(Saved data entries)
Segment Open

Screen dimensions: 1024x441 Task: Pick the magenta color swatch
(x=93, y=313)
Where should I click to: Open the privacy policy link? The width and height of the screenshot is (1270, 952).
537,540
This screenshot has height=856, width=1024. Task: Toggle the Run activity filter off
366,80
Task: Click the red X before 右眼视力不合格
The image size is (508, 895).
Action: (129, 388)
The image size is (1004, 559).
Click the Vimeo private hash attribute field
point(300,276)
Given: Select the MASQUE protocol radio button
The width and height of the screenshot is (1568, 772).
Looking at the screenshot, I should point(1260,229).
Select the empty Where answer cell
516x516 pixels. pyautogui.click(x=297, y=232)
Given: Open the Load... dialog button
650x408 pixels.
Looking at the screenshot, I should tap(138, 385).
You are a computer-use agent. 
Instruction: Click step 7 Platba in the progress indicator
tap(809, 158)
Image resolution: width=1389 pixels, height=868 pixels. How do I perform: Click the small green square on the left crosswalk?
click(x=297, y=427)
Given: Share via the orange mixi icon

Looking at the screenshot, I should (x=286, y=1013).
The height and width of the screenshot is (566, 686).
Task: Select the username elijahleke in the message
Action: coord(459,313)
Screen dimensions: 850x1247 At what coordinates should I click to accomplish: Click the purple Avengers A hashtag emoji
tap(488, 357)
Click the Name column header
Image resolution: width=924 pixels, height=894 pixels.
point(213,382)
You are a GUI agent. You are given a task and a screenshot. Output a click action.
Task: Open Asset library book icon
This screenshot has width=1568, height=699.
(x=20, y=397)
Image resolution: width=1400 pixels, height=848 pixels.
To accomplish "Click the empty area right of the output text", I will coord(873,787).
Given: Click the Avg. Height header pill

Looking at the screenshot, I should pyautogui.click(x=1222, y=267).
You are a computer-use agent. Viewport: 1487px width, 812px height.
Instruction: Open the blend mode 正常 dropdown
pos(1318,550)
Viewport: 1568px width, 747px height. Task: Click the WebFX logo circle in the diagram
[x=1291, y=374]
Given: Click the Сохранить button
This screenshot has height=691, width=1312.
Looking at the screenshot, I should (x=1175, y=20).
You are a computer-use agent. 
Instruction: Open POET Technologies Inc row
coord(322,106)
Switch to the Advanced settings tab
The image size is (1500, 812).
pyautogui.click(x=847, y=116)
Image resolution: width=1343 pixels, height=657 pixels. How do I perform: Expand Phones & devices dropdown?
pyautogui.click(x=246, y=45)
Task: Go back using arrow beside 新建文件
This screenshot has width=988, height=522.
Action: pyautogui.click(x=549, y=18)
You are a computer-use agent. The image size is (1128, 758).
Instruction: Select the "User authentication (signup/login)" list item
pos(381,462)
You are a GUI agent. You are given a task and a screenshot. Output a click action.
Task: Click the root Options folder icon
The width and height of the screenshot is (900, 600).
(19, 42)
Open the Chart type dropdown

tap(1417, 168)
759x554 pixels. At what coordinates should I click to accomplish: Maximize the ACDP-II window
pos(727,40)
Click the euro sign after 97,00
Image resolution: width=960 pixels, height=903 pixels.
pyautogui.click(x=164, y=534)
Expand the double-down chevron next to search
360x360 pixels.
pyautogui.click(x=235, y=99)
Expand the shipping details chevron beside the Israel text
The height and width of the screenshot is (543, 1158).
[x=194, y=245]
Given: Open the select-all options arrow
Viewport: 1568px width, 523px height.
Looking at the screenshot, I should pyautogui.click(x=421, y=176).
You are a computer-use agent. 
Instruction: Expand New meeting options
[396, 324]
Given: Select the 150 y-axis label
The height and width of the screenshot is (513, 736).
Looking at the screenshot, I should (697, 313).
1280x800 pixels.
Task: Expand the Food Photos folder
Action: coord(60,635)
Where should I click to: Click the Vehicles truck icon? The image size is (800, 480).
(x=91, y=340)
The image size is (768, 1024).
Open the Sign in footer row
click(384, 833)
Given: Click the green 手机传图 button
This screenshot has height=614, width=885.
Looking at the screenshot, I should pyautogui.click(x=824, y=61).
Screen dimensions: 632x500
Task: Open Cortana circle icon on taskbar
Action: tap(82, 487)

Segment Closed

> _EXERCISE_: Each line above must be reproduced exactly as it stands.

> _SOLVED PROBLEM_:
Screen dimensions: 1024x441 Task: Pick the magenta color swatch
(x=93, y=313)
Where should I click to: Open the privacy policy link? The width and height of the screenshot is (1270, 952).
537,540
This screenshot has height=856, width=1024. Task: Toggle the Run activity filter off
366,80
Task: Click the red X before 右眼视力不合格
The image size is (508, 895).
Action: (129, 388)
The image size is (1004, 559).
Click the Vimeo private hash attribute field
point(300,276)
Given: Select the MASQUE protocol radio button
The width and height of the screenshot is (1568, 772).
Looking at the screenshot, I should point(1260,229).
Select the empty Where answer cell
516x516 pixels. pyautogui.click(x=297, y=232)
Given: Open the Load... dialog button
650x408 pixels.
Looking at the screenshot, I should tap(138, 385).
You are a computer-use agent. 
Instruction: Click step 7 Platba in the progress indicator
tap(809, 158)
Image resolution: width=1389 pixels, height=868 pixels. How do I perform: Click the small green square on the left crosswalk?
click(x=297, y=427)
Given: Share via the orange mixi icon

Looking at the screenshot, I should (x=286, y=1013).
The height and width of the screenshot is (566, 686).
Task: Select the username elijahleke in the message
Action: coord(459,313)
Screen dimensions: 850x1247 At what coordinates should I click to accomplish: Click the purple Avengers A hashtag emoji
tap(488, 357)
Click the Name column header
Image resolution: width=924 pixels, height=894 pixels.
point(213,382)
You are a GUI agent. You are given a task and a screenshot. Output a click action.
Task: Open Asset library book icon
This screenshot has width=1568, height=699.
(x=20, y=397)
Image resolution: width=1400 pixels, height=848 pixels.
To accomplish "Click the empty area right of the output text", I will coord(873,787).
Given: Click the Avg. Height header pill

Looking at the screenshot, I should pyautogui.click(x=1222, y=267).
You are a computer-use agent. Viewport: 1487px width, 812px height.
Instruction: Open the blend mode 正常 dropdown
pos(1318,550)
Viewport: 1568px width, 747px height. Task: Click the WebFX logo circle in the diagram
[x=1291, y=374]
Given: Click the Сохранить button
This screenshot has height=691, width=1312.
Looking at the screenshot, I should (x=1175, y=20).
You are a computer-use agent. 
Instruction: Open POET Technologies Inc row
coord(322,106)
Switch to the Advanced settings tab
The image size is (1500, 812).
pyautogui.click(x=847, y=116)
Image resolution: width=1343 pixels, height=657 pixels. How do I perform: Expand Phones & devices dropdown?
pyautogui.click(x=246, y=45)
Task: Go back using arrow beside 新建文件
This screenshot has width=988, height=522.
Action: pyautogui.click(x=549, y=18)
You are a computer-use agent. The image size is (1128, 758).
Instruction: Select the "User authentication (signup/login)" list item
pos(381,462)
You are a GUI agent. You are given a task and a screenshot. Output a click action.
Task: Click the root Options folder icon
The width and height of the screenshot is (900, 600).
(19, 42)
Open the Chart type dropdown

tap(1417, 168)
759x554 pixels. At what coordinates should I click to accomplish: Maximize the ACDP-II window
pos(727,40)
Click the euro sign after 97,00
Image resolution: width=960 pixels, height=903 pixels.
pyautogui.click(x=164, y=534)
Expand the double-down chevron next to search
360x360 pixels.
pyautogui.click(x=235, y=99)
Expand the shipping details chevron beside the Israel text
The height and width of the screenshot is (543, 1158).
[x=194, y=245]
Given: Open the select-all options arrow
Viewport: 1568px width, 523px height.
Looking at the screenshot, I should pyautogui.click(x=421, y=176).
You are a computer-use agent. 
Instruction: Expand New meeting options
[396, 324]
Given: Select the 150 y-axis label
The height and width of the screenshot is (513, 736).
Looking at the screenshot, I should (697, 313).
1280x800 pixels.
Task: Expand the Food Photos folder
Action: coord(60,635)
Where should I click to: Click the Vehicles truck icon? The image size is (800, 480).
(x=91, y=340)
The image size is (768, 1024).
Open the Sign in footer row
click(384, 833)
Given: Click the green 手机传图 button
This screenshot has height=614, width=885.
Looking at the screenshot, I should pyautogui.click(x=824, y=61).
Screen dimensions: 632x500
Task: Open Cortana circle icon on taskbar
Action: tap(82, 487)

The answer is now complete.